__WORK REQUIRED__
Read the lines below, and copy any that contain the string "τελικού".

------ MATERIAL SHOWN

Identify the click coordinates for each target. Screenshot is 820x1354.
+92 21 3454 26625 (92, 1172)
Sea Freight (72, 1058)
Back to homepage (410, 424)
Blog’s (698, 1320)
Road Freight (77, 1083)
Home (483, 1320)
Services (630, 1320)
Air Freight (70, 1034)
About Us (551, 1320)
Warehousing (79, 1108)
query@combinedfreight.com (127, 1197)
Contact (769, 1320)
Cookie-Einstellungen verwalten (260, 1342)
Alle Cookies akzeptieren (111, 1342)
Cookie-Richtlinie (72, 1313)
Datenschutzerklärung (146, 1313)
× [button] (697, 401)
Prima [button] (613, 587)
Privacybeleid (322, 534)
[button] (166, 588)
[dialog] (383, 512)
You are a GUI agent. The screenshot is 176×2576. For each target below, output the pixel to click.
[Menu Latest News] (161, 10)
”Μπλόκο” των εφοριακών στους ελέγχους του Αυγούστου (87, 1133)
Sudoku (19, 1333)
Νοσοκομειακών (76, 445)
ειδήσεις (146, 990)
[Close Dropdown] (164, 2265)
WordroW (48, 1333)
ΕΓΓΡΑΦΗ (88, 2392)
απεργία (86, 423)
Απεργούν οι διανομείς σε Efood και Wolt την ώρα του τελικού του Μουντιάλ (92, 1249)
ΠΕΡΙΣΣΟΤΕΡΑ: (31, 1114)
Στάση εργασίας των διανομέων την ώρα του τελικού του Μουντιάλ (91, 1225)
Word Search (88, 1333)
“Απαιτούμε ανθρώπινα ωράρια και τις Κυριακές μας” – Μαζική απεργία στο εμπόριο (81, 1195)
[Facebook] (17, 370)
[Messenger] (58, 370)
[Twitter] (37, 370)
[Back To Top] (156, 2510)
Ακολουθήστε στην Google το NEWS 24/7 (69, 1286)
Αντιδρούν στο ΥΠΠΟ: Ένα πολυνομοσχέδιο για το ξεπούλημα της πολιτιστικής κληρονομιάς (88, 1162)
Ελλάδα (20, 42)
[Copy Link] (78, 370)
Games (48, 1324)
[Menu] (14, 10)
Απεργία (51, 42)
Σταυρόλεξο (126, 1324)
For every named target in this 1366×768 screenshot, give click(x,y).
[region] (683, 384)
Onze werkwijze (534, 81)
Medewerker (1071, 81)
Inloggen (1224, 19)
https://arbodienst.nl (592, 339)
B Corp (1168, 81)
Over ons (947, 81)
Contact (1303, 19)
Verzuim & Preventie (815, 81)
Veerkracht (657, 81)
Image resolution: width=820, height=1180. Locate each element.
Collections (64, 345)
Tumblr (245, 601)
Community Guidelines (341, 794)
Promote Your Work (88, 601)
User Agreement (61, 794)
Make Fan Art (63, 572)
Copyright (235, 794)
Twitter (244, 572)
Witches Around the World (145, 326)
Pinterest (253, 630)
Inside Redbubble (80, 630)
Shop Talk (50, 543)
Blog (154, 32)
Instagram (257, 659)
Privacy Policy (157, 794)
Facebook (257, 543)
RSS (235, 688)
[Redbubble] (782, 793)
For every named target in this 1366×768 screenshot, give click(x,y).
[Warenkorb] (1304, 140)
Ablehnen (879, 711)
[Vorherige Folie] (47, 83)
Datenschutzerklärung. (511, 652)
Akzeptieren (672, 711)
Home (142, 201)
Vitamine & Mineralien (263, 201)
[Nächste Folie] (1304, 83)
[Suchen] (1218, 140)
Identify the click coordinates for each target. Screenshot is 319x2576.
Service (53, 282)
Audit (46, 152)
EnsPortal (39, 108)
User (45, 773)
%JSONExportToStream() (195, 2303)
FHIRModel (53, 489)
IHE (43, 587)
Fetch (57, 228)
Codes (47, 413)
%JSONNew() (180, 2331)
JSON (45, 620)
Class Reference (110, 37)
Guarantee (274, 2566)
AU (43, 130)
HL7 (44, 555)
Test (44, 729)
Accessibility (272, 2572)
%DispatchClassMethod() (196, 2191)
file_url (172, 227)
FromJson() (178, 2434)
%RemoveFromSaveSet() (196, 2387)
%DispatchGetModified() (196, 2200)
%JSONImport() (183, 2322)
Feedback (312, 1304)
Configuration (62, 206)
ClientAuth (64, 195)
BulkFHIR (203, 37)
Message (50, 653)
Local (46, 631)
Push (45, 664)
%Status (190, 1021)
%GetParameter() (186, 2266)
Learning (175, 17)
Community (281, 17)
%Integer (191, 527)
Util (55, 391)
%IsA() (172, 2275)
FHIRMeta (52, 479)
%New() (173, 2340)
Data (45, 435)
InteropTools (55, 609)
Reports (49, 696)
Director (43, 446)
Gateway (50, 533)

------------

__SOLVED PROBLEM__
Απεργούν οι διανομείς σε Efood και Wolt την ώρα του τελικού του Μουντιάλ (92, 1249)
Στάση εργασίας των διανομέων την ώρα του τελικού του Μουντιάλ (91, 1225)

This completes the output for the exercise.